In March, the Fed downgraded growth and changed how it viewed future interest rate movements to catch up to the market. The Fed said that GDP in 2019 would grow at 2.1%, down from 2.3% in January. This compares to the Trump administration’s claim that growth would increase by 3% for the entire year. The Fed also downgraded its growth prospects for 2020 to 1.9%. The most stunning change of heart came with the Fed forecast of future interest rate changes. Coming into the FOMC meeting, the Fed has its dot plot showing another 2-3 interest rate increases in 2019. It also had another 2 in 2020. Following the meeting, it was revealed that the Fed now has no increases in 2019 and one in 2020.

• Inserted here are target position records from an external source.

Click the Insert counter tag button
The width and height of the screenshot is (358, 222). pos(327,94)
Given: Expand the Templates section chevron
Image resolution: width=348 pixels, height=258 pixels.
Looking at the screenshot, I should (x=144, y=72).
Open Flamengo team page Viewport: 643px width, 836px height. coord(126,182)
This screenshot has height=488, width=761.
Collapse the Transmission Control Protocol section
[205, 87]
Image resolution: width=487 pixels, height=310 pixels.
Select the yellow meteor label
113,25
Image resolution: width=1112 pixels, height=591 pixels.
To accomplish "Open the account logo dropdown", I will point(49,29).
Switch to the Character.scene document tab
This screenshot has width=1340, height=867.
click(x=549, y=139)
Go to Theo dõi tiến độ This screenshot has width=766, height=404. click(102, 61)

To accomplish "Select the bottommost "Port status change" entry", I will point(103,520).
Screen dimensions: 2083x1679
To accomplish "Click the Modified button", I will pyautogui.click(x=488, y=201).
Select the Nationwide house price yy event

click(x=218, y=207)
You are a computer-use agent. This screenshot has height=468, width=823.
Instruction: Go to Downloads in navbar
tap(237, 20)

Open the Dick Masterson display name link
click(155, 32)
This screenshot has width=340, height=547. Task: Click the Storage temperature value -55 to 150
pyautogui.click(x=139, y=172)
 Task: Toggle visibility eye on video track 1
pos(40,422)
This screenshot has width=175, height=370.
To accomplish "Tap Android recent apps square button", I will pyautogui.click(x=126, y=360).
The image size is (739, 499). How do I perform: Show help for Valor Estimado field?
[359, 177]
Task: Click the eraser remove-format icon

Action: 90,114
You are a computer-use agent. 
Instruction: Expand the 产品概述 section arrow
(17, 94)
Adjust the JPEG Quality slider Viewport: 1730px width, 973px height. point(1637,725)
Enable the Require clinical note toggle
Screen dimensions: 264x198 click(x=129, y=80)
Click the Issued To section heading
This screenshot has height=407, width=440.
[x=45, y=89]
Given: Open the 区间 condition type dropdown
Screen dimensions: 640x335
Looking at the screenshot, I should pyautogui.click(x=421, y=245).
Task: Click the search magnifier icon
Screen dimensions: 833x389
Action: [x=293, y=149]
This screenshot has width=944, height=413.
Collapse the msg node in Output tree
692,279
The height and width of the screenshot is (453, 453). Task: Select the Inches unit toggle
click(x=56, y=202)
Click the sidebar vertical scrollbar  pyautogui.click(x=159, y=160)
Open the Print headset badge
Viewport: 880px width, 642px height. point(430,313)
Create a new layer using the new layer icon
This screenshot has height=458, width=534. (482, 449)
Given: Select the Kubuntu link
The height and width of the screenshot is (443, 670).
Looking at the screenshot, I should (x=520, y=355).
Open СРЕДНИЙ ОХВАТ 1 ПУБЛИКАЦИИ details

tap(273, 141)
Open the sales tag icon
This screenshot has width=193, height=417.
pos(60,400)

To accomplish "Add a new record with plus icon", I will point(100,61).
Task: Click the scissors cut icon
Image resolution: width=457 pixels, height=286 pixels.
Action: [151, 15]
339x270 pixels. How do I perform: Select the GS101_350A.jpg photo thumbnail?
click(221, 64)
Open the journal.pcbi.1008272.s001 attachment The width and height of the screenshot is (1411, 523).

US Yields Point to Flat Growth

Yields

in the US tumbled in the wake of the Fed’s decision. The 10-year yield tumbled to a fresh 15-month low. The 10-year yields which shows how much the government of the United States needs to pay to borrow funds for 10-years dropped to 2.47%. The yield curve in the United States now points to flat growth. The 2-year versus the 10-year yield curve shows that rates are just above zero, hovering near 10-basis points. The yield curve is nearly inverted. When yields are inverted, they are pointing to decelerating growth and a possible recession. In the past, the yield curve has only been inverted when the market was convinced that the US economy was going into a recession. This last time this occurred was at in 2007. Things are soft around the globe, and the US is barely holding on to economic gains. Data out of the European Union and Japan reflects a decelerating economic environment.